We are very happy with the agreement. There were a few areas where the treaty could have been better, but these are areas of minor quibbles. The first order issues all went in favor of blind persons. The treaty will provide a dramatic and massive improvement in access to reading materials for persons in common languages, such as English, Spanish, French, Portuguese and Arabic, and it will provide the building blocks for global libraries to service blind persons. On the issues that mattered the most for blind persons, such as the ability to deliver documents across borders to individuals, and to break technical measures, the treaty was a resounding success. There are some areas where the treaty could have been improved, and it would have been improved, but the US and EU negotiators were remarkably responsive to publisher lobbies. But, the result shows a shift in power in global negotiations on intellectual property rights. The United States and the European Union failed to block or render ineffective the treaty. Developing countries formed strong links with several independent countries like Australia, Canada, Switzerland and even Japan to move the treaty in a positive direction.
The text is complex, and we are working on a detailed analysis of the final provisions, which we will not even see in final form until Thursday.
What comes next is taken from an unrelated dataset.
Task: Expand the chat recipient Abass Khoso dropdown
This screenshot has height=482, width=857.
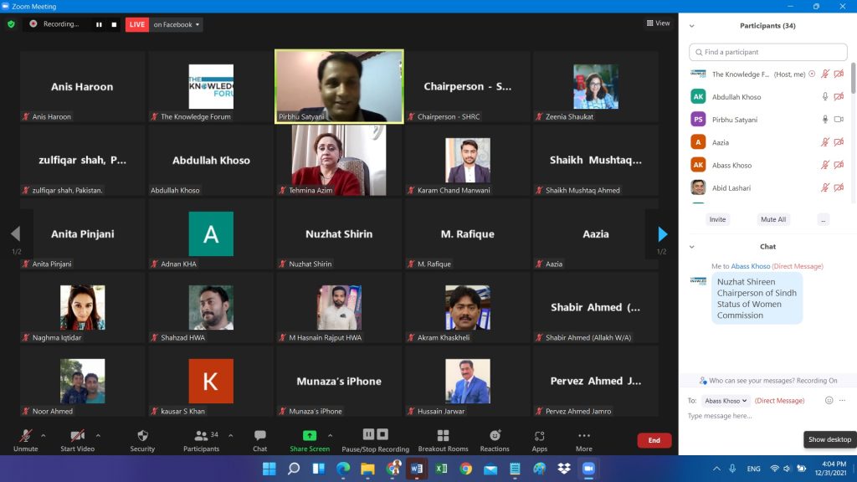Action: (x=726, y=401)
The World Blind Union and other blind organizations did a fabulous job, as did developing country negotiators from Asia, Africa and Latin America. The support for the blind groups from libraries and civil society groups was strong, and the combined effort of the blind and non-blind civil society NGOs was more powerful than the lobbying by Exxon, General Electric, Monsanto, GSK, Random House, Pearson Publishing, the MPAA and its member groups and others who opposed this treaty.